Top of ENTRIES SUPPLIED

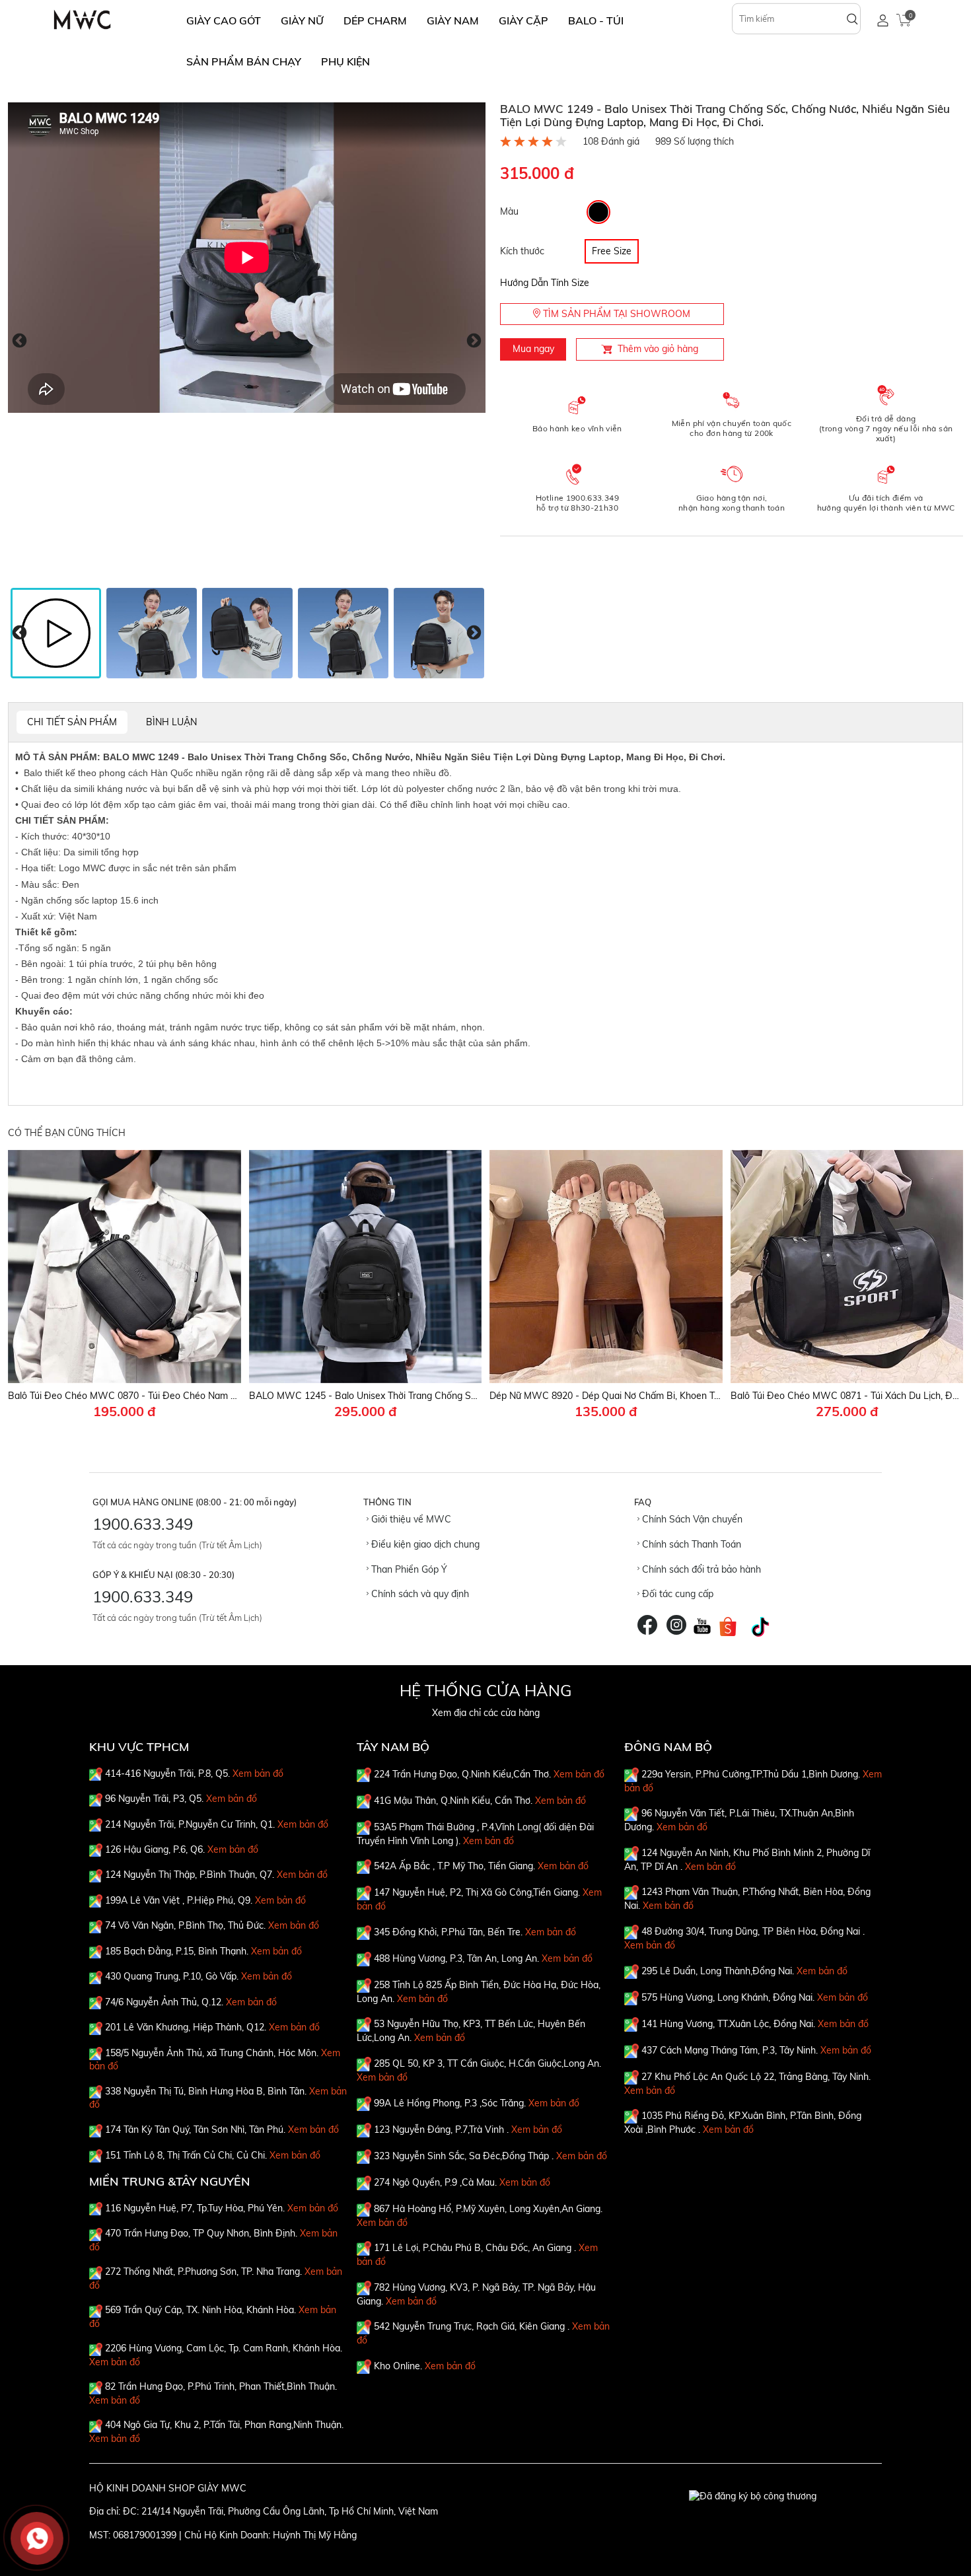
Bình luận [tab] (171, 722)
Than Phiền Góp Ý (408, 1569)
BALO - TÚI (596, 20)
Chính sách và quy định (419, 1594)
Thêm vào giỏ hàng (658, 349)
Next (474, 341)
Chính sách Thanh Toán (690, 1544)
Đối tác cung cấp (676, 1594)
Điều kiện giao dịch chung (424, 1544)
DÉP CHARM (375, 20)
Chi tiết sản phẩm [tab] (72, 722)
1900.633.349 (142, 1524)
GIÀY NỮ (302, 20)
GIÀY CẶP (523, 20)
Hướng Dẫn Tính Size (544, 283)
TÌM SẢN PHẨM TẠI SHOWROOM (615, 314)
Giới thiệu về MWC (410, 1519)
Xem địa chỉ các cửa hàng (486, 1713)
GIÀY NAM (453, 20)
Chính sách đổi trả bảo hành (700, 1569)
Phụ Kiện (345, 61)
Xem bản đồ (258, 1773)
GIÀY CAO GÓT (223, 20)
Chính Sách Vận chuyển (690, 1519)
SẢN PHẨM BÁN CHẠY (243, 61)
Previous (19, 341)
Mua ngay (533, 349)
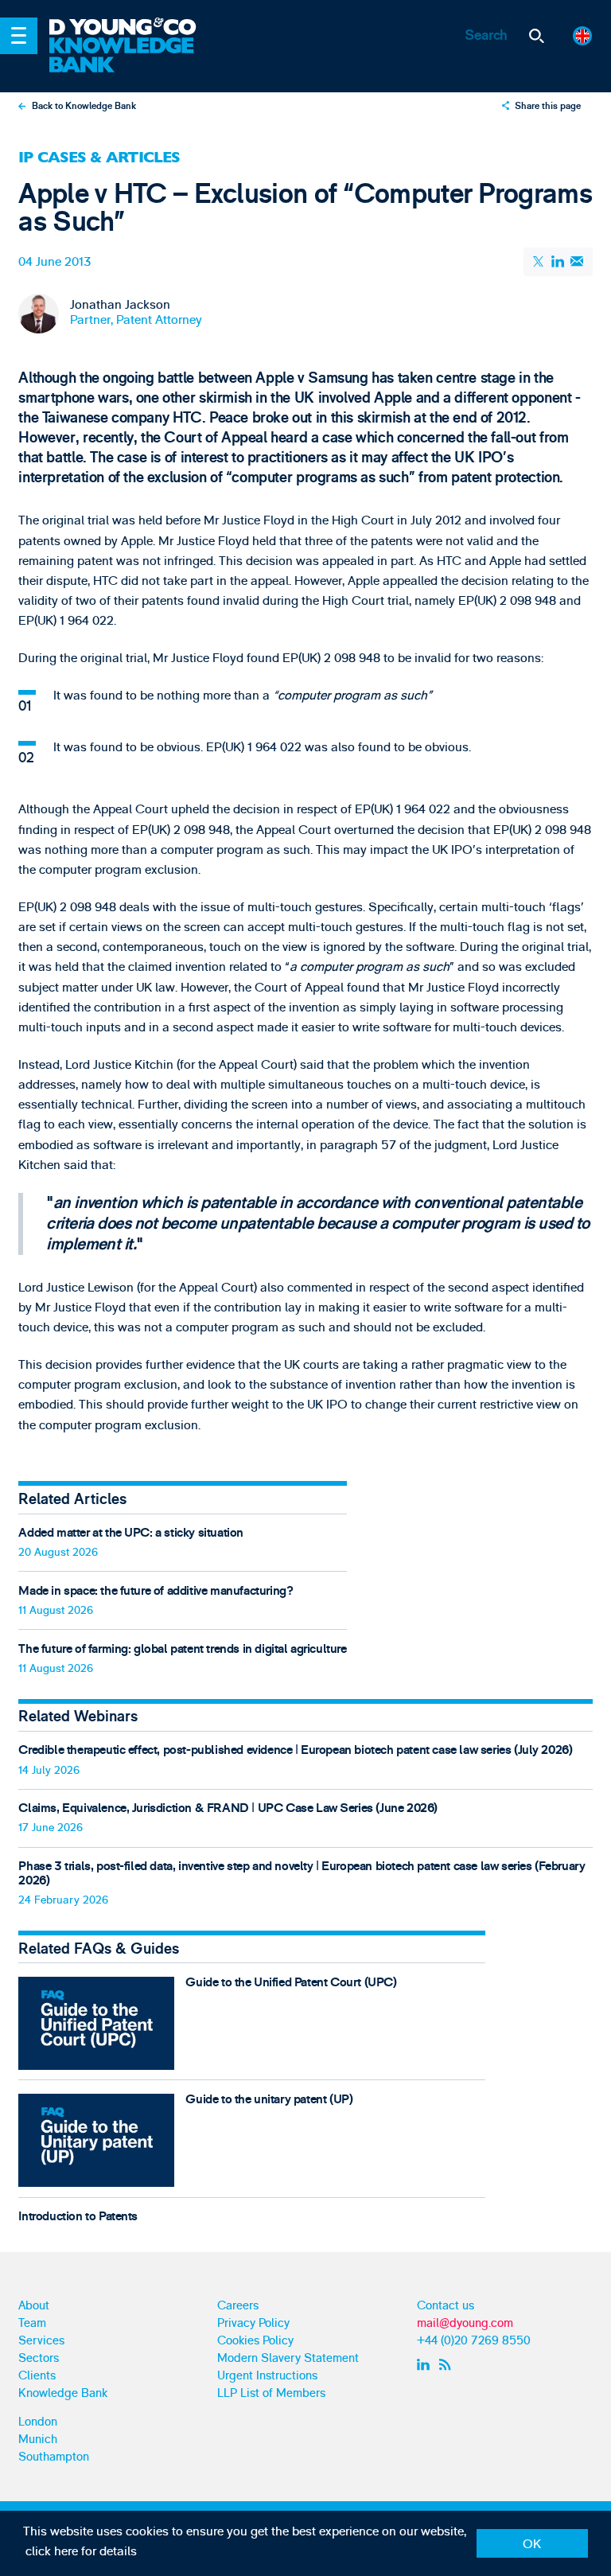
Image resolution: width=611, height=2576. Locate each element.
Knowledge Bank (62, 2393)
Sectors (38, 2358)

Bottom of ENTRIES SUPPLIED

Please output every entry above exactly, without the pictures.

_TASK SOLUTION_
Bình luận [tab] (171, 722)
Than Phiền Góp Ý (408, 1569)
BALO - TÚI (596, 20)
Chính sách và quy định (419, 1594)
Thêm vào giỏ hàng (658, 349)
Next (474, 341)
Chính sách Thanh Toán (690, 1544)
Đối tác cung cấp (676, 1594)
Điều kiện giao dịch chung (424, 1544)
DÉP CHARM (375, 20)
Chi tiết sản phẩm [tab] (72, 722)
1900.633.349 (142, 1524)
GIÀY NỮ (302, 20)
GIÀY CẶP (523, 20)
Hướng Dẫn Tính Size (544, 283)
TÌM SẢN PHẨM TẠI SHOWROOM (615, 314)
Giới thiệu về MWC (410, 1519)
Xem địa chỉ các cửa hàng (486, 1713)
GIÀY NAM (453, 20)
Chính sách đổi trả bảo hành (700, 1569)
Phụ Kiện (345, 61)
Xem bản đồ (258, 1773)
GIÀY CAO GÓT (223, 20)
Chính Sách Vận chuyển (690, 1519)
SẢN PHẨM BÁN CHẠY (243, 61)
Previous (19, 341)
Mua ngay (533, 349)
Image resolution: width=611, height=2576. Locate each element.
Knowledge Bank (62, 2393)
Sectors (38, 2358)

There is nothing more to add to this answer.